#1 - Mobile Crisis Teams
Mobile crisis teams (MCTs) are mental health professionals, medics, paraprofessionals, and peers. These units stabilize individuals during mental health or substance use crises wherever they are and can help them get behavioral healthcare afterward.
#2 - EMS-Based Responses
Like MCTs, EMS responses also reduce arrests by using EMTs, physicians, counselors, and more to respond instead of police. They then transport patients to the most appropriate treatment, not to emergency rooms.
#3 - 911 Diversion
When you dial 911, your call gets rerouted to a behavioral health specialist. They can manage the situation over the phone and offer referrals.
#4 - Crisis & Warm Lines
Trained call-takers answer crisis lines with remote counseling. They intervene, assess risk, and provide more resources if needed.
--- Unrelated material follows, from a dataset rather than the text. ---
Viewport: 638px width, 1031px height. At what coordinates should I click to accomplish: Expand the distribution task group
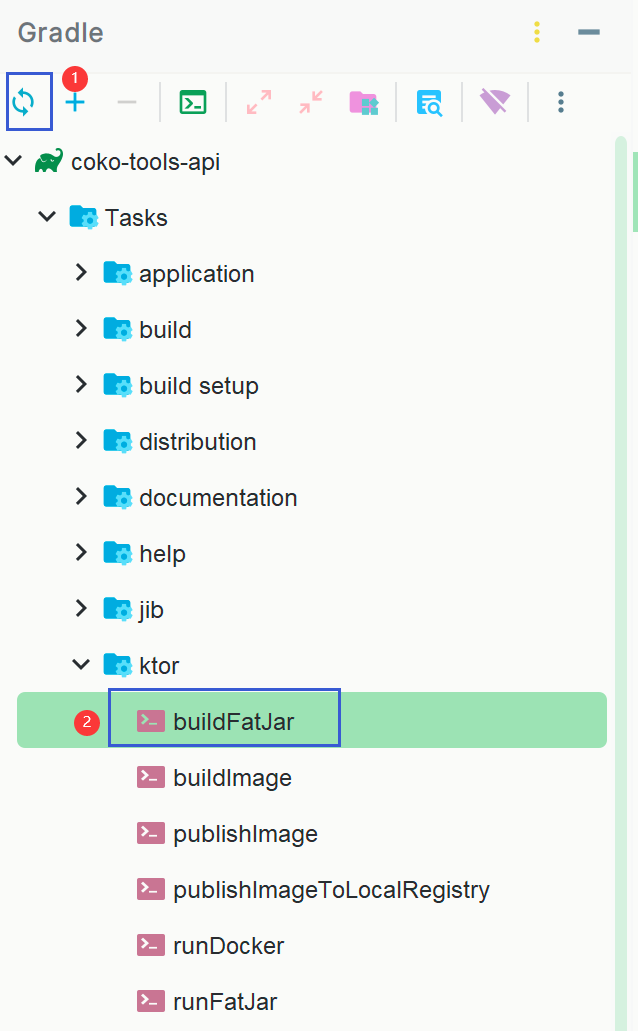(81, 441)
Unlike suicide “hot” lines, “warm” non-emergency lines are answered by trained peers who’ve experienced mental illness themselves.
#5 - Peer Navigators
Like people running the warm lines, peer navigators have lived experiences qualifying them to support others earlier in their recovery journey. This work reduces emergency room visits and police calls.
Mental health crises are not one-size-fits-all. But these are ways we can address them as we build a future that will grow even more. This is part of our foundation for well-resourced options without police.